Le documentaire « Rendre la justice », réalisé par Robert Salis, en collaboration avec Jean-Christophe Hullin, conseiller à la cour d’appel de Versailles, est sorti en salle le 13 novembre dernier. 23 juges y expriment leur vision de la fonction de juger, confient les difficultés qu’ils rencontrent, leurs émotions et leurs doutes. Reportage.
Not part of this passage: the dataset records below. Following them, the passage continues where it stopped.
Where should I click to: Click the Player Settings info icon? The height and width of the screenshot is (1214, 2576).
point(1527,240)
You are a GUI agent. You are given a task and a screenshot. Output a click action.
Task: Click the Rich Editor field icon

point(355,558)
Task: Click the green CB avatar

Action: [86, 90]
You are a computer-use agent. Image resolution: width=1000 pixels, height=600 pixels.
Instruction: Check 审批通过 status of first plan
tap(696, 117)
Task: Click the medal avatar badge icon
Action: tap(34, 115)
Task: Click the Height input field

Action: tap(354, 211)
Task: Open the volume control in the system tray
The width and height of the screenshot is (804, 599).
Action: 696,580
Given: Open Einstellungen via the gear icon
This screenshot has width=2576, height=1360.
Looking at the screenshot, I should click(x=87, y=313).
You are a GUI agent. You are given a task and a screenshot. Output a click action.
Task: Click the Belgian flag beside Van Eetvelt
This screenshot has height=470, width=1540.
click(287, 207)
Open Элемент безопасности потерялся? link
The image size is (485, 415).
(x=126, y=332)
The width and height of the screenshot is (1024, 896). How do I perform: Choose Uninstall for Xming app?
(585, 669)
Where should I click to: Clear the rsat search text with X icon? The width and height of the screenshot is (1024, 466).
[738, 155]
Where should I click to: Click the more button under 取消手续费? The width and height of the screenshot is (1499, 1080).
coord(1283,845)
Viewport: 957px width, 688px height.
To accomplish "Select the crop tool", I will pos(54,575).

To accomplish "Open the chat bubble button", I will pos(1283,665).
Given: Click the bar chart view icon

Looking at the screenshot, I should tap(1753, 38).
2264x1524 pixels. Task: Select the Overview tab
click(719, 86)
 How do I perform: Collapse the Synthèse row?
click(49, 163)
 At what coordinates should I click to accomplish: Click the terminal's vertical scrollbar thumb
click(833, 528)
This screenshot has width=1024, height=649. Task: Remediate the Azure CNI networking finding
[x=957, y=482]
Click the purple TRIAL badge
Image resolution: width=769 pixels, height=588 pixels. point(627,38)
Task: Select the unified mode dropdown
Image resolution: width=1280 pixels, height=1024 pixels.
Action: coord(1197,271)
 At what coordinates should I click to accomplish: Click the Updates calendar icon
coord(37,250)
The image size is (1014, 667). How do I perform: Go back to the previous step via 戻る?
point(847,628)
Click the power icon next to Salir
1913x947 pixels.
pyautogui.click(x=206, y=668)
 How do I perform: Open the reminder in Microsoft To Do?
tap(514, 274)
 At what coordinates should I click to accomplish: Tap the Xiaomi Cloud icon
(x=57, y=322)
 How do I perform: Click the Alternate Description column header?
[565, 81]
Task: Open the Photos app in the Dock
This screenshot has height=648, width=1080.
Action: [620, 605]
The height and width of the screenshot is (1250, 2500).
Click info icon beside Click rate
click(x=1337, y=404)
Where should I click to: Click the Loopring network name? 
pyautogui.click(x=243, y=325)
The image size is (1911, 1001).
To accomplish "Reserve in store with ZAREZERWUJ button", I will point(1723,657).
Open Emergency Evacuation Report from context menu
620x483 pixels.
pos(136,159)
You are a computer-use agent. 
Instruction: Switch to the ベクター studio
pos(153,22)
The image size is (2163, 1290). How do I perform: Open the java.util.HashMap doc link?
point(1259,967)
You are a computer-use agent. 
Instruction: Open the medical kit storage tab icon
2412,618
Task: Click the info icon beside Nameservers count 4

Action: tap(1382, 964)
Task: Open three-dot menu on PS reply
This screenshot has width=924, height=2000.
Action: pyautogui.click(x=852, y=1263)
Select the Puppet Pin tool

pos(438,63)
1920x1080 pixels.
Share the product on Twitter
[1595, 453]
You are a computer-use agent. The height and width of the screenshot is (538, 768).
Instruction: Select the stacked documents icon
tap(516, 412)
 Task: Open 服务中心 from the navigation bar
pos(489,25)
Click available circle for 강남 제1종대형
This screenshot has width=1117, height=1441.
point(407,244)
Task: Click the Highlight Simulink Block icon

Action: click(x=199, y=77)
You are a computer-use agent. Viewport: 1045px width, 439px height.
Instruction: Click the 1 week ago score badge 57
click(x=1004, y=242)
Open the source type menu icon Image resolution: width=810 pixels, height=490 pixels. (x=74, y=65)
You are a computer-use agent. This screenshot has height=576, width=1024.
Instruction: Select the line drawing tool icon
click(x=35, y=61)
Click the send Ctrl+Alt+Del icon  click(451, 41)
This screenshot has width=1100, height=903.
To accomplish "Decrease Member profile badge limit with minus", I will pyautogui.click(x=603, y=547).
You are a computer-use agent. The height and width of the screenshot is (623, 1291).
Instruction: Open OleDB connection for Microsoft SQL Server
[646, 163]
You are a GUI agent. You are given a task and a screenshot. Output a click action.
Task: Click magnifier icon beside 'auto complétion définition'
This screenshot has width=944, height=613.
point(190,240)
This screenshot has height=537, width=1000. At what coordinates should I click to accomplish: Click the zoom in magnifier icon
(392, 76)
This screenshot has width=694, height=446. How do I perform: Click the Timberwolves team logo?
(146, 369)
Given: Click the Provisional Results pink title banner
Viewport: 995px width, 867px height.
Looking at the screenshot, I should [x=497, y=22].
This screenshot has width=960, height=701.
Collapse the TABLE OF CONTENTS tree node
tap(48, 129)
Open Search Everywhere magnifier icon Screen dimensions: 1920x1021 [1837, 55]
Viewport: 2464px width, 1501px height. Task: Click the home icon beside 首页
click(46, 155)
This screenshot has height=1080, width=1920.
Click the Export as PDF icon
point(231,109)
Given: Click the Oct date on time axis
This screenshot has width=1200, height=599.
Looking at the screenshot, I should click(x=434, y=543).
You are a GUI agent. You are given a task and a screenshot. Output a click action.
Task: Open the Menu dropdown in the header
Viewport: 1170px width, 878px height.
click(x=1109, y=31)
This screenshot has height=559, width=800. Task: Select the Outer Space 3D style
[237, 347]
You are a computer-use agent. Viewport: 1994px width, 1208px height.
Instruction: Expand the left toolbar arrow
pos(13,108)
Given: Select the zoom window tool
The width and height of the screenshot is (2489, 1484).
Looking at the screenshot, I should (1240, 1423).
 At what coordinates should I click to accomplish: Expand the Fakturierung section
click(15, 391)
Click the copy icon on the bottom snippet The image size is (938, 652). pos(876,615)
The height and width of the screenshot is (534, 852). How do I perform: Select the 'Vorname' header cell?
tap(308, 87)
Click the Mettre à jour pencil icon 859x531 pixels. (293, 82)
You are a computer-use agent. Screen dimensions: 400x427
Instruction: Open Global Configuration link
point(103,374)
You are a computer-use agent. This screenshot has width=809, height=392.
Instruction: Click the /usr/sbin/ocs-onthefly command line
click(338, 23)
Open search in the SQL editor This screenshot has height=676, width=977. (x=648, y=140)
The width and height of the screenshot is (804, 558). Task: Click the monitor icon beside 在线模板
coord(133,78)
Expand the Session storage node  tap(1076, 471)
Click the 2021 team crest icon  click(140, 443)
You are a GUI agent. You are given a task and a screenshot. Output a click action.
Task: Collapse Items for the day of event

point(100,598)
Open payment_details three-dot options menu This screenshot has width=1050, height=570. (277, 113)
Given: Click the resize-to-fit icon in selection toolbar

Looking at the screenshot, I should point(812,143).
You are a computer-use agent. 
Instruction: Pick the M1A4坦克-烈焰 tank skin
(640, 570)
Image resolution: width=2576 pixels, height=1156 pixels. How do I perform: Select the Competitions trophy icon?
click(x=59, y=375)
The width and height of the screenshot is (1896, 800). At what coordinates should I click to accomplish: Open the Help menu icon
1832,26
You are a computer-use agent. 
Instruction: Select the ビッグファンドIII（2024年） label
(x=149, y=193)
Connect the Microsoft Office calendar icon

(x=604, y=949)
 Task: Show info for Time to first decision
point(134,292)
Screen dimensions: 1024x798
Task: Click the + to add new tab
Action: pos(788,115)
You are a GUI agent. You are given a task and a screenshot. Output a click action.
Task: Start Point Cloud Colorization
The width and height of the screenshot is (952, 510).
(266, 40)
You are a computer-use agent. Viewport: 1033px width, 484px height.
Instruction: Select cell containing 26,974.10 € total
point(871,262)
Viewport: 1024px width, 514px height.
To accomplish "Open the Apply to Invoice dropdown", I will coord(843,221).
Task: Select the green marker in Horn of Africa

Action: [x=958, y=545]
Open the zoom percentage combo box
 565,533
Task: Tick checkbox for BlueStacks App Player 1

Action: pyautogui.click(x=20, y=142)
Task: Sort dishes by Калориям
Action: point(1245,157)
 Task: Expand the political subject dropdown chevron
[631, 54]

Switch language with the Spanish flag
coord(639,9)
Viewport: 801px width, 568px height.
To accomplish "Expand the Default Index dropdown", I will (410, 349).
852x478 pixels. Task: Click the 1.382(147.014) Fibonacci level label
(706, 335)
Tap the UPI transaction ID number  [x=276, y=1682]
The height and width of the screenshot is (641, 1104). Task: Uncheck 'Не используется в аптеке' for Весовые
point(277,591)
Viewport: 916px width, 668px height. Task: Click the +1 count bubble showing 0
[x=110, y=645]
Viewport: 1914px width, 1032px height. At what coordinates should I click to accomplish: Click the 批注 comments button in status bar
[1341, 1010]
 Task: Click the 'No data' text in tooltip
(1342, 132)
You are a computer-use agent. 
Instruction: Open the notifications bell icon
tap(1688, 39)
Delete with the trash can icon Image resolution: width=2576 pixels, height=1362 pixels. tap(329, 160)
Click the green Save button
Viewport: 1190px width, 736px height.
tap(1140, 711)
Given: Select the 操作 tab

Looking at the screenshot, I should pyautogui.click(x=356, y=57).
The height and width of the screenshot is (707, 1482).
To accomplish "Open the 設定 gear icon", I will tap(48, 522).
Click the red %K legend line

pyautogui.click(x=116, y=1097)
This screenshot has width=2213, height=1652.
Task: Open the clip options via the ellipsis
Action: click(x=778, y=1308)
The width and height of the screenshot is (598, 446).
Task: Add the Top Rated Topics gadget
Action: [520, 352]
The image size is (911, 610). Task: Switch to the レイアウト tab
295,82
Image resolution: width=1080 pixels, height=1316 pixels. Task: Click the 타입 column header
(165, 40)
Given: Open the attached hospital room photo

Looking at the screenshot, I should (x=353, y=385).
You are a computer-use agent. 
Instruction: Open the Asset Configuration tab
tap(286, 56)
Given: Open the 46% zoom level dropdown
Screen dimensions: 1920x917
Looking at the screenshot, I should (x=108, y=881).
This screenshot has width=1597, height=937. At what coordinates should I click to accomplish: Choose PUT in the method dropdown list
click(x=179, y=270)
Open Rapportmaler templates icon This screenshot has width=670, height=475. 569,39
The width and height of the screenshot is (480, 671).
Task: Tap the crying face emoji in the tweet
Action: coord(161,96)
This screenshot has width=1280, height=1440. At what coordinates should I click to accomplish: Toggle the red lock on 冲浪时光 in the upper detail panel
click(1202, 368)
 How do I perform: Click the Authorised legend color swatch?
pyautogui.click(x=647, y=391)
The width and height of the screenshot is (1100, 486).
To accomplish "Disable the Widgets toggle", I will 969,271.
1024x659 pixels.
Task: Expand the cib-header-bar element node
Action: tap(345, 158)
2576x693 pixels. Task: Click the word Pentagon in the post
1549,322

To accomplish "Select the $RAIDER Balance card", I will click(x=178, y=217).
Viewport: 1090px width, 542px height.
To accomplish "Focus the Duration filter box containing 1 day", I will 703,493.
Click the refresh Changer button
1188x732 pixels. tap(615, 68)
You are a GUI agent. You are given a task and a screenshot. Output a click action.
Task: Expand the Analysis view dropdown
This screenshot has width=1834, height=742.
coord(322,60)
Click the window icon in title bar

« Rendre la justice » s’ouvre sur le serment de magistrat répété à plusieurs reprises en voix off. Ainsi le réalisateur, Robert Salis, donne-t-il le ton de son documentaire qui s’attache à explorer la personnalité de ceux qui prennent la responsabilité de juger leurs semblables. Ni greffiers, ni avocats, ni personnel associatif durant les deux heures de film, que des juges. Il a été guidé dans sa quête par Jean-Christophe Hullin, conseiller à la cour d’appel de Versailles. Le documentaire prend le parti de recueillir les confidences des juges soit face caméra, soit en voix off tandis que le réalisateur promène son regard sur les ors de la grande chambre de la Cour de cassation, la salle des pas perdus du palais de la Cité, les volumes vertigineux du nouveau TGI de Paris ou encore une œuvre d’art qui vient appuyer une confidence. Le résultat est une méditation sur la fonction de juger et un portrait intimiste de ceux qui l’exercent.

Les principales fonctions et juridictions sont représentées, avec un soin particulier pour respecter l’équilibre entre civil et pénal. C’est ainsi qu’il donne la parole à un procureur de Bobigny, une juge d’instruction de Bordeaux, une juge aux affaires familiales parisienne, un membre du Conseil constitutionnel ou encore au premier président de la Cour de cassation. Il saisit quelques jolies pensées comme celle d’André Potocki, juge français à la Cour européenne des droits de l’Homme pour qui la justice est comme une énorme machine appelée à se pencher sur la « dentelle humaine ». De toute sa carrière confie-t-il, il n’a jamais jugé un seul homme, que des comportements : « La personnalité entre en ligne de compte, mais l’être ne me regarde pas ». Les magistrats concèdent que juger est un pouvoir. Ce qui inspire à François Molins cette double exigence d’humilité et d’humanité et cet impératif de ne jamais oublier que derrière les procédures il y a les Hommes. C’est précisément ce pouvoir qui a attiré Youssef Badr, substitut du procureur au TGI de Paris au moment du film. Ce fils d’immigré marocain ne concevait adolescent la justice qu’à travers les contrôles au faciès de la police. Il a rêvé d’être avocat, mais finalement préféré être celui qui décide et qui peut donc changer les choses de l’intérieur. Aujourd’hui, ce pouvoir prend parfois une tournure désagréable, quand un prévenu l’interpelle en arabe, qu’il refuse de répondre et qu’il se fait traiter de traître. « Le pouvoir on l’a, ce qui serait gênant serait d’en tirer une jouissance », analyse Didier Allard, vice-procureur du TGI de Bobigny.

Rendre la justice

Au fil des confessions, le documentaire dévoile l’émotion qui n’est jamais très loin de la fonction de juger. Quand une mère se taillade les veines dans le bureau du juge aux affaires familiales parce que celui-ci vient de lui retirer la garde de son enfant, le stagiaire qu’était à l’époque Renaud Le Breton de Vannoise se jure de ne jamais prendre un poste de JAF. Cécile Simon aujourd’hui premier juge d’instruction au TGI de Bordeaux a encore des larmes dans la voix à l’évocation de ce père soupçonné d’alcoolisme qui s’est suicidé la veille de l’audience qui devait statuer sur son droit de garde. François Molins confie qu’une image restera gravée à tout jamais dans sa mémoire. C’était le jour de l’attentat du Bataclan. Lorsqu’il est arrivé dans la salle, son regard s’est posé sur une femme qui reposait sur son sac à main dans lequel un téléphone ne cessait de sonner…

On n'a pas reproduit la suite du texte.